Privacy in the Smart Home is a delicate balancing act. While all apps, devices, and cloud services require a certain amount of user data to function and improve, tech companies are occasionally found gathering more than they require. If your data is stolen by hackers, shared with totalitarian governments, or sold to marketers that don’t mind bothering you, you could be in danger. Some folks simply don’t want others to know about their behaviours.
It’s impossible to go over every brand and platform in the Smart Home industry’s privacy policies, but we can look at what Amazon (Alexa), Apple (Siri/HomeKit), and Google collect via compatible smart speakers and displays to get a broad picture.
Unless you set it to mute, every Alexa-enabled speaker is constantly listening for a wake word so it can respond to voice instructions. When it hears that term, Amazon’s servers usually interpret a recording of the next phrase. Recent Echo devices, such as the fourth-generation Echo, can analyse audio locally if desired, but they still send transcripts to the cloud. This is why, if your connection goes down, Alexa speakers have limited functioning.

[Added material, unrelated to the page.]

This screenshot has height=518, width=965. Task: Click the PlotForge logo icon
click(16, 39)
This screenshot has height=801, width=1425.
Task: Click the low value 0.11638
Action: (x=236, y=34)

Amazon encrypts recordings, but they are tied to your account and retained indefinitely unless you change Alexa’s privacy settings to restrict the term. You can also erase recordings and/or tell Amazon to stop saving them altogether, but there’s a chance Alexa will become less accurate in her responses. Similar choices exist for Smart Home accessory activity, as well as detected sounds if Alexa Guard and/or other sound-based automation routines are turned on.